Leukocyte Cathepsin C Deficiency Attenuates Atherosclerosis in LDL Receptor Deficient Mice

Introduction: Cathepsin C (CatC) is a lysosomal cysteine protease important in intracellular protein degradation. Studies in CatC knock-out mice have revealed its central role in the activation of granule serine proteases in cytotoxic T lymphocytes, natural killer cells, mast cells, neutrophils and monocytes, all cell types relevant to atherosclerosis. Although such indirect data may point to an involvement of CatC in atherosclerosis, no functional studies have been reported to substantiate this notion. Methods: LDLr−/− mice transplanted with either wild type (WT) or CatC−/− bone marrow cells were after 6-week recovery, fed a high fat diet for 6 weeks and thereafter placed semiconstrictive collars bilaterally at the carotids to induce atherosclerotic lesions. Mice continued with fat diet for 7 more weeks. At sacrifice, mice were bled and organs, aortic arches and carotids were excised and analyzed. Results: Immunohistochemistry on staged human endarterectomy plaques showed higher expression of CatC in ruptured compared with early and stable lesions.

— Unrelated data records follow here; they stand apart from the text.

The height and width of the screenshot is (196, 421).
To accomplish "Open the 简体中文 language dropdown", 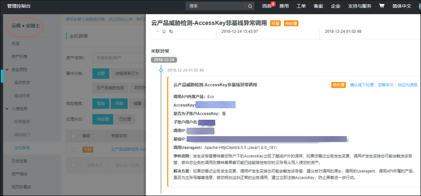I will (x=402, y=6).
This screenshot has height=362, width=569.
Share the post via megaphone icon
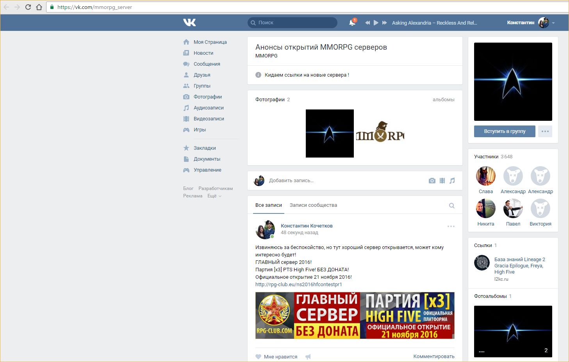308,357
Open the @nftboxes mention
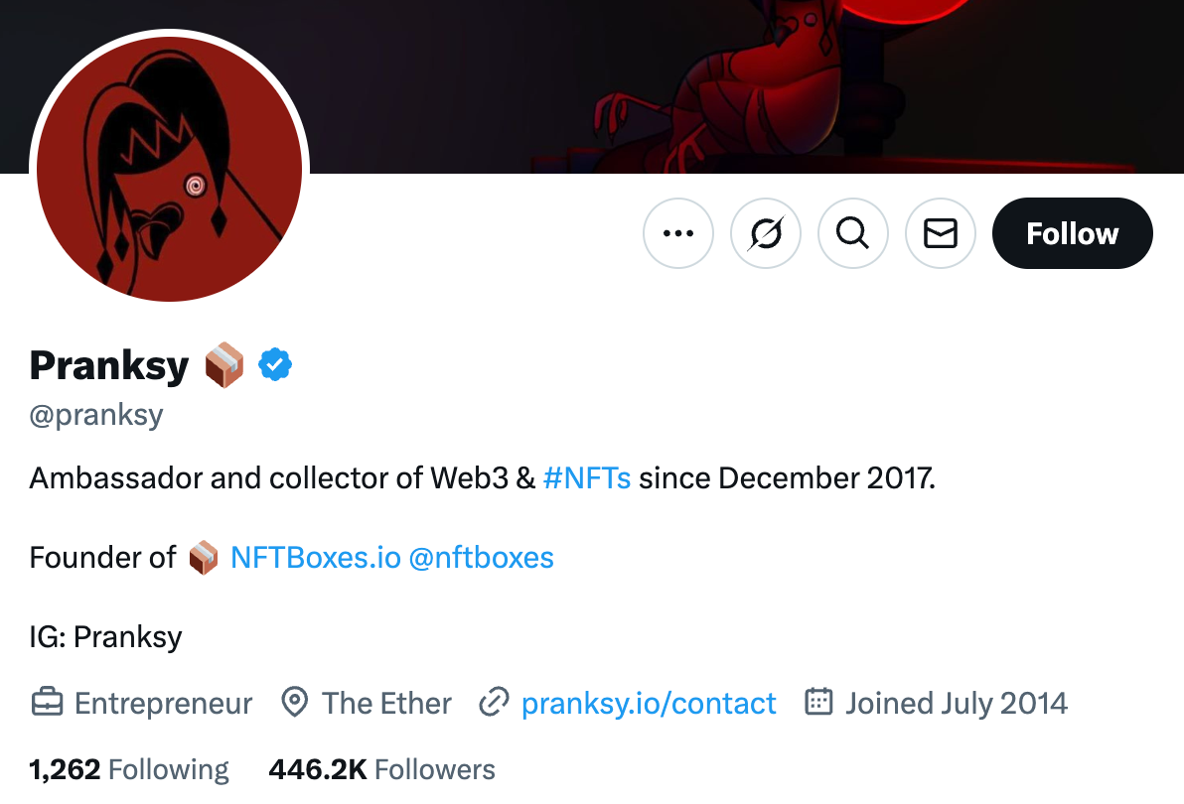Screen dimensions: 1184x804 tap(481, 558)
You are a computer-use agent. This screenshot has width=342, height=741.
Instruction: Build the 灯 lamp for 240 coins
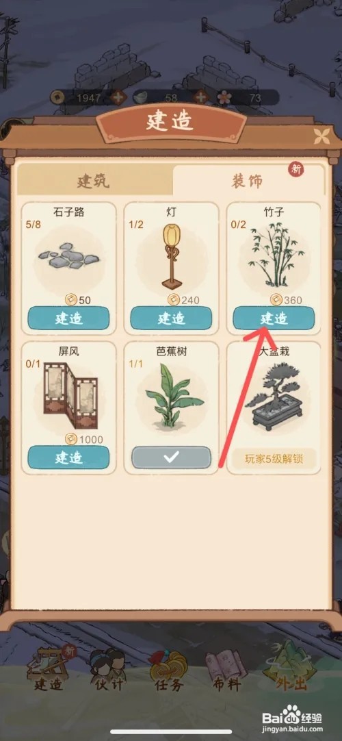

LDLr−/− mice with leukocyte CatC deficiency had smaller carotid artery lesions (p=0.029) and reduced ORO stained lipid accumulation in the descending aorta (p=0.009). Immunohistochemical analysis of the lesions for CD3, CD45, macrophages (Mac3), elastin breaks and collagen did not reveal significant differences between the groups. Moreover unlike the WT controls, plaques of CatC−/− chimeras were almost completely devoid of necrotic core (p=0.002). FACS analysis revealed significantly increased CD4 + and more specifically CD4 + CD25 + FoxP3 + (Treg) counts in lymph nodes of CatC−/− chimeras. Of note, levels of CD8+ cells, B-cells (B220 + ) and those of CD11c low B220 high and B220 high Ly6C high plasmacytoid DC’s were significantly reduced in the CatC−/− chimeras, which may have positively contributed to its anti-atherogenic effect. Conclusions: Leukocyte CatC deficiency delays atherogenesis and blunts necrotic core formation. Combined with the strongly elevated expression of CatC in human ruptured plaques, this finding identifies CatC as proatherogenic effector protein in plaque progression and thus as a potential target for manifest atherosclerosis.